> _Task requirements_: Pick out each line of the records that includes the string "computer", and copy it.

> _Dataset records_:

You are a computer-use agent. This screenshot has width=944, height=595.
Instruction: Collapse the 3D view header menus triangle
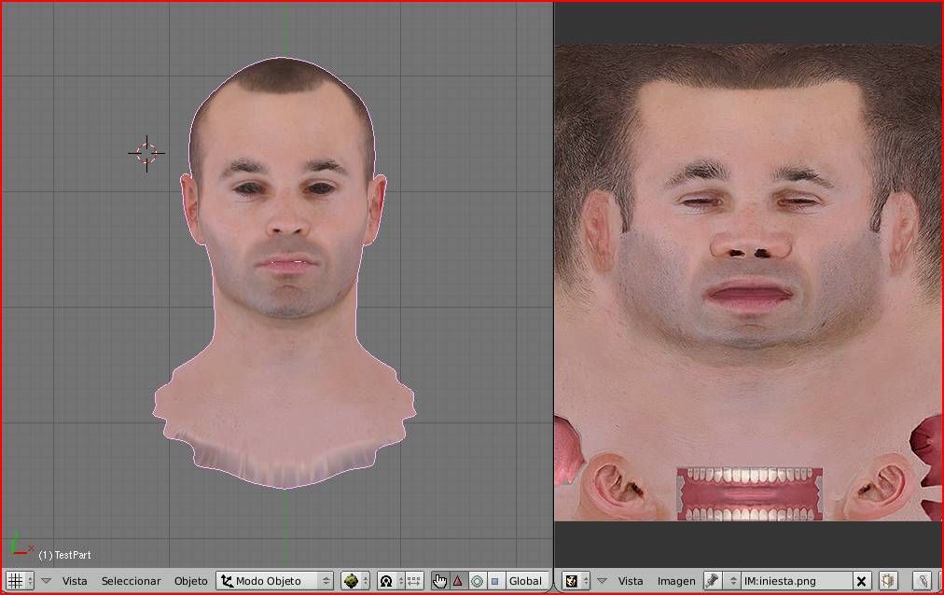click(x=46, y=581)
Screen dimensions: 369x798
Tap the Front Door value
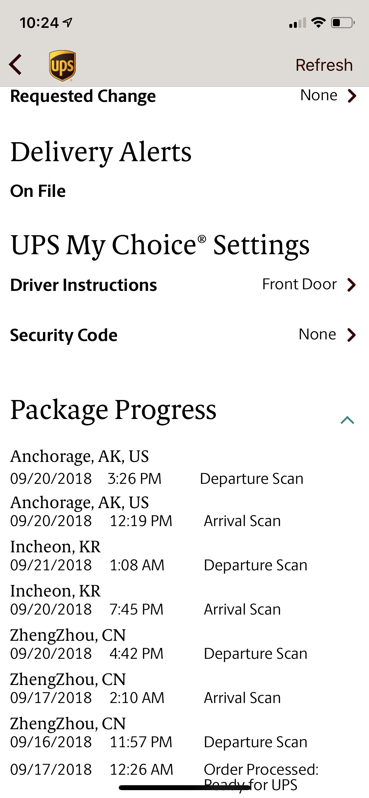[x=299, y=284]
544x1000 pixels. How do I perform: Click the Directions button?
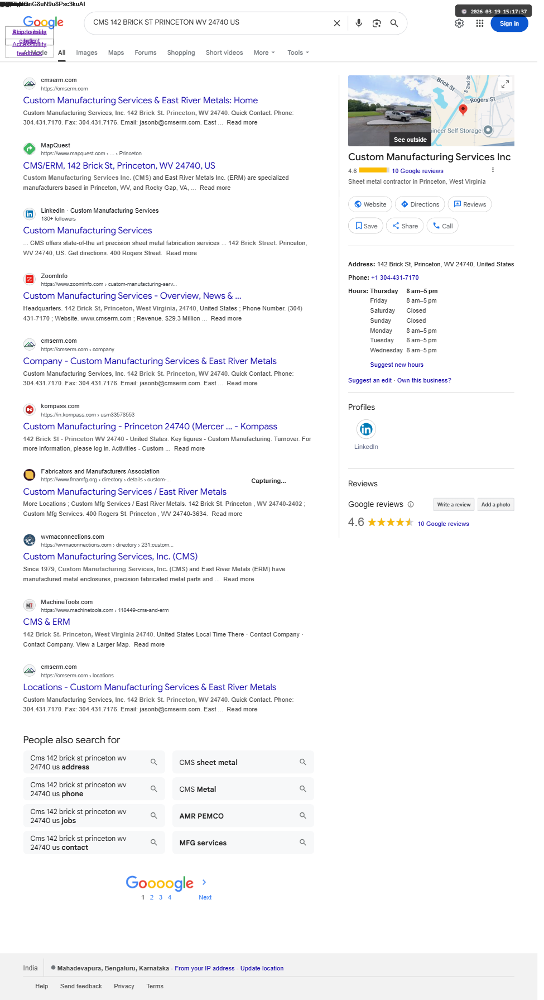(420, 204)
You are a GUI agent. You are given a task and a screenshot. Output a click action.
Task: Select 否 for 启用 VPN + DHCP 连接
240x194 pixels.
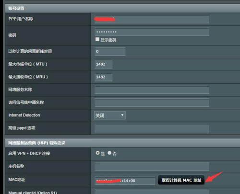(109, 153)
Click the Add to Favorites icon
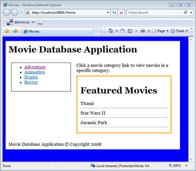 pyautogui.click(x=15, y=31)
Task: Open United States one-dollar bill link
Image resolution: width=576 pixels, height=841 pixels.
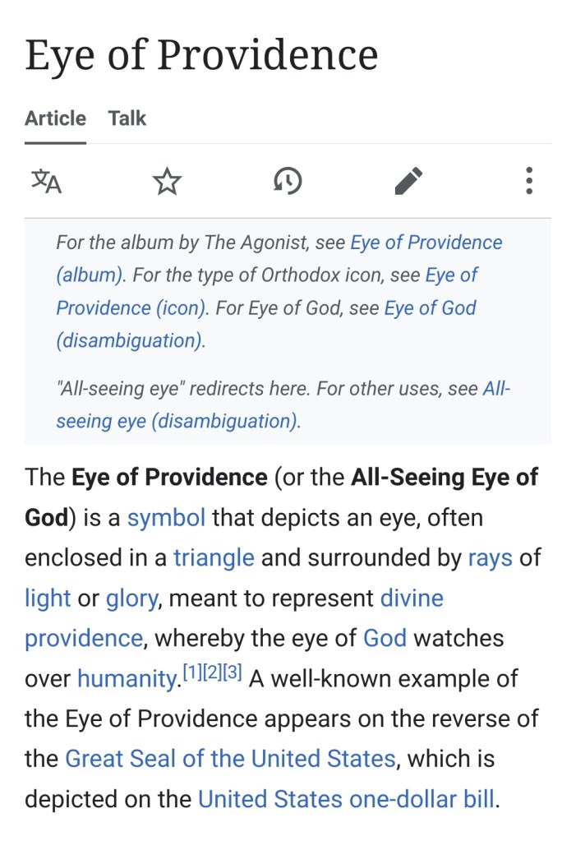Action: coord(346,799)
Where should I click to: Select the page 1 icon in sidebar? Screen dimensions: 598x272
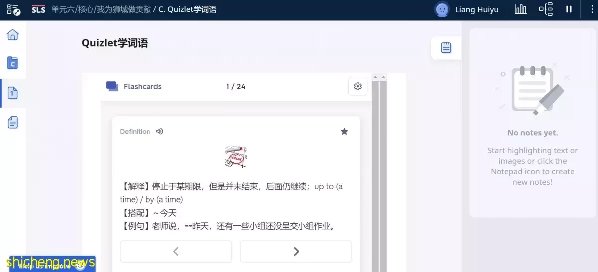tap(13, 93)
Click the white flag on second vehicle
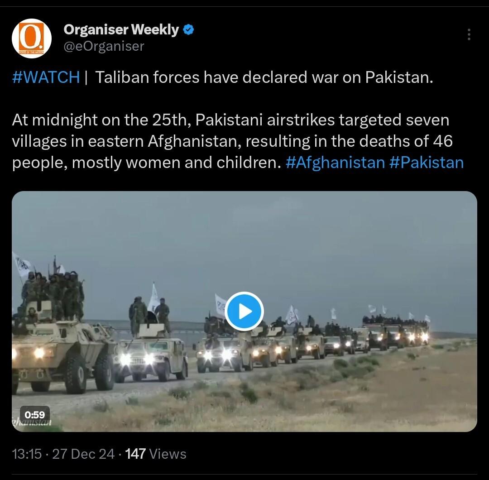The image size is (489, 480). [153, 298]
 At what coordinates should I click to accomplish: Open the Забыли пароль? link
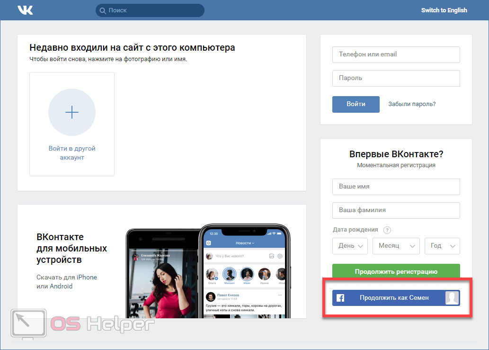point(412,104)
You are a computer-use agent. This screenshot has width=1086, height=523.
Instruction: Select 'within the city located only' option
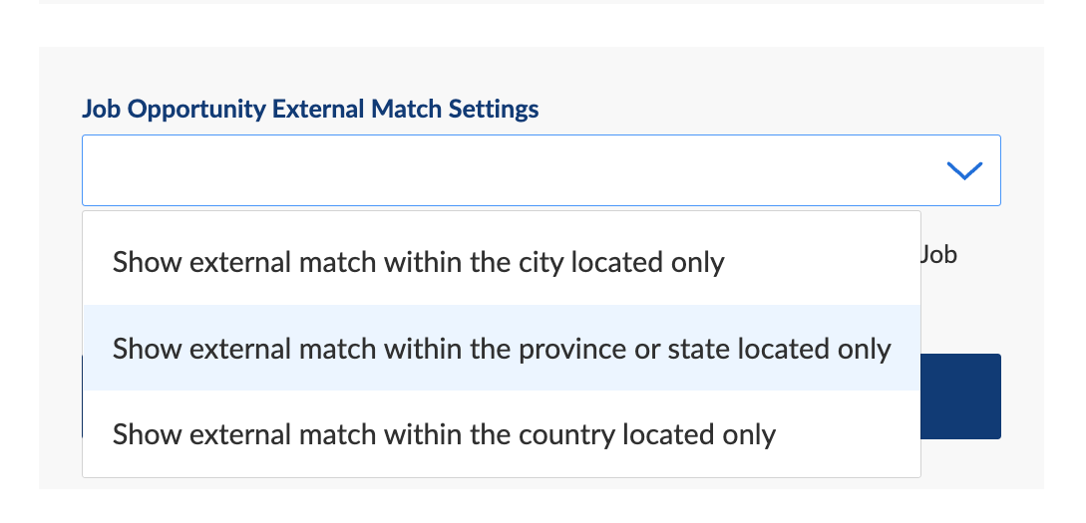pyautogui.click(x=418, y=263)
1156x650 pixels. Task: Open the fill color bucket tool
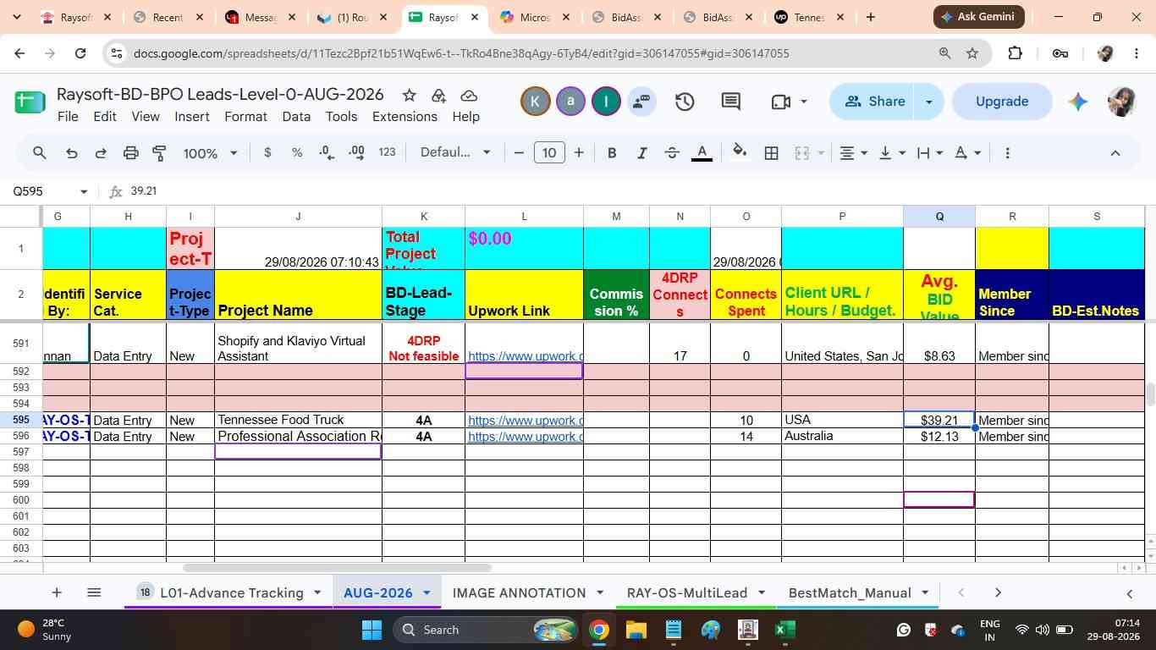pyautogui.click(x=740, y=152)
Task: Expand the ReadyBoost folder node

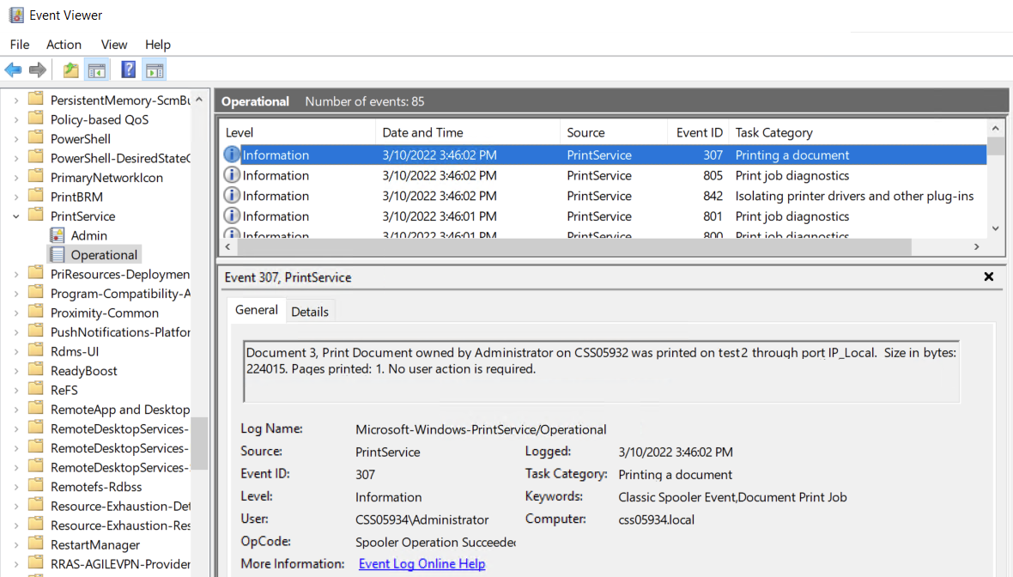Action: [15, 371]
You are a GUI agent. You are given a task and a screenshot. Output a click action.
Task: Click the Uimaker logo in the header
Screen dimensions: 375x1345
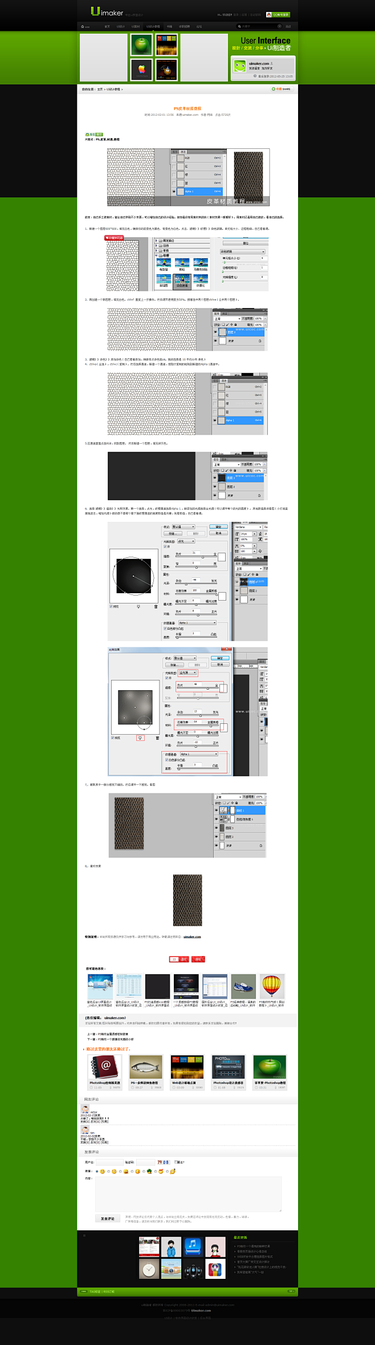click(107, 12)
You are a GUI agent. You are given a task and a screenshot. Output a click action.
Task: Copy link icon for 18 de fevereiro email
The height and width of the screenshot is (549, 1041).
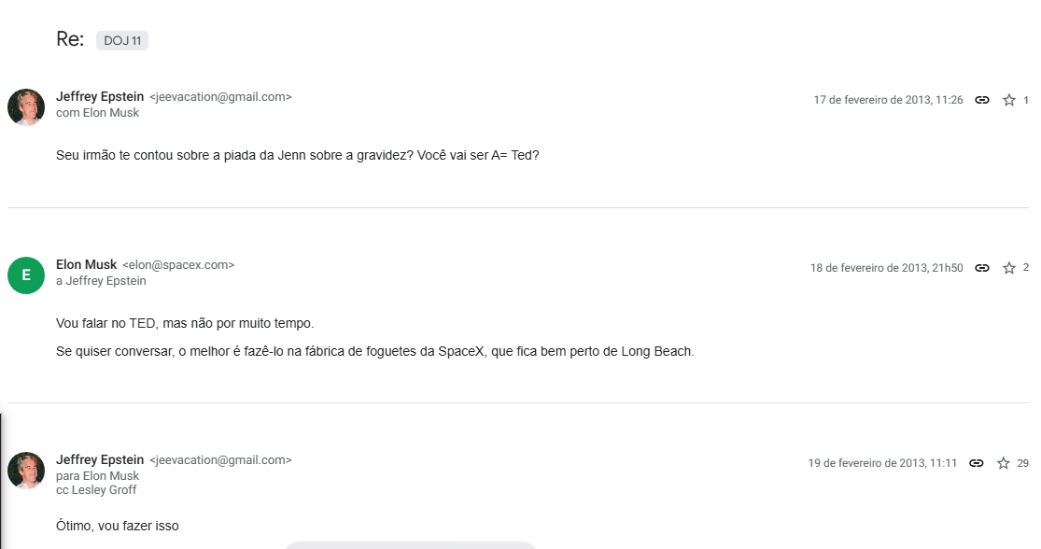[982, 268]
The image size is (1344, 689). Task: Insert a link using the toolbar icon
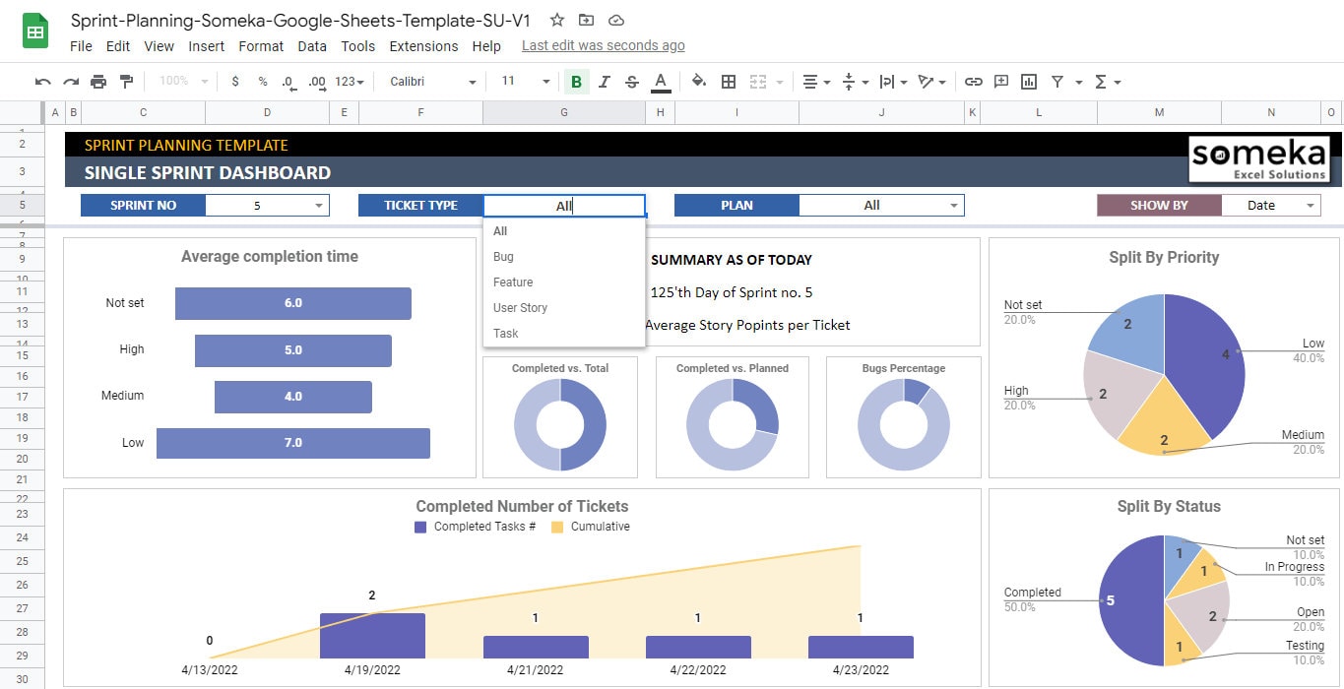pyautogui.click(x=974, y=82)
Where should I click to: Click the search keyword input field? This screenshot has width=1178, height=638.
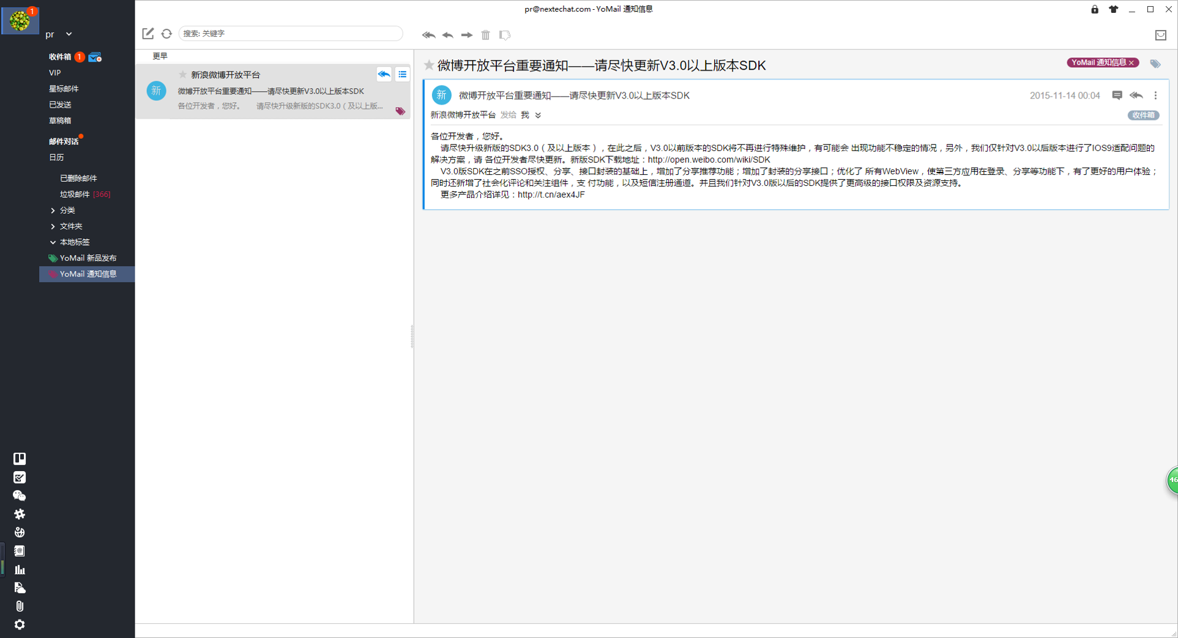click(291, 34)
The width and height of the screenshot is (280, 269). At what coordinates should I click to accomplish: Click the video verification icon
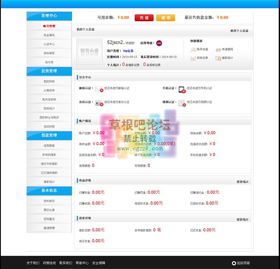pos(182,103)
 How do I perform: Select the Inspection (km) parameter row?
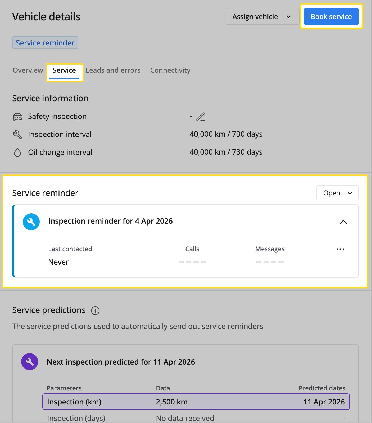[196, 402]
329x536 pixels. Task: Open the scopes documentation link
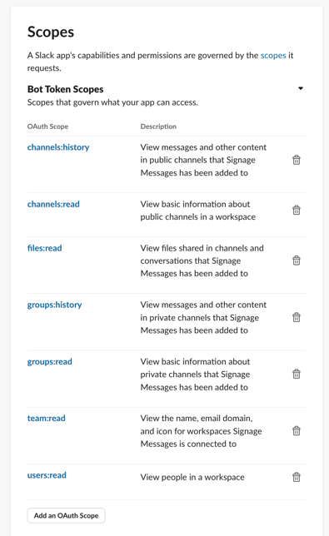[273, 56]
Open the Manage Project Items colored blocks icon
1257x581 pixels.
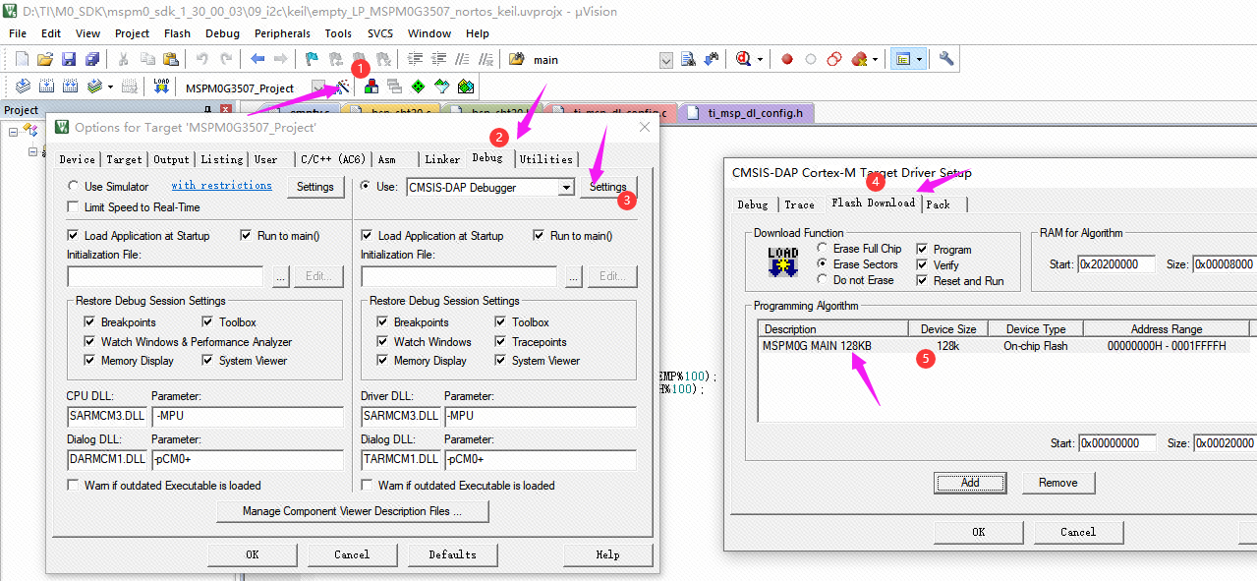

> _Worked solution_:
You are a computer-use agent. This screenshot has width=944, height=595.
You are a computer-use agent. This screenshot has width=1086, height=523.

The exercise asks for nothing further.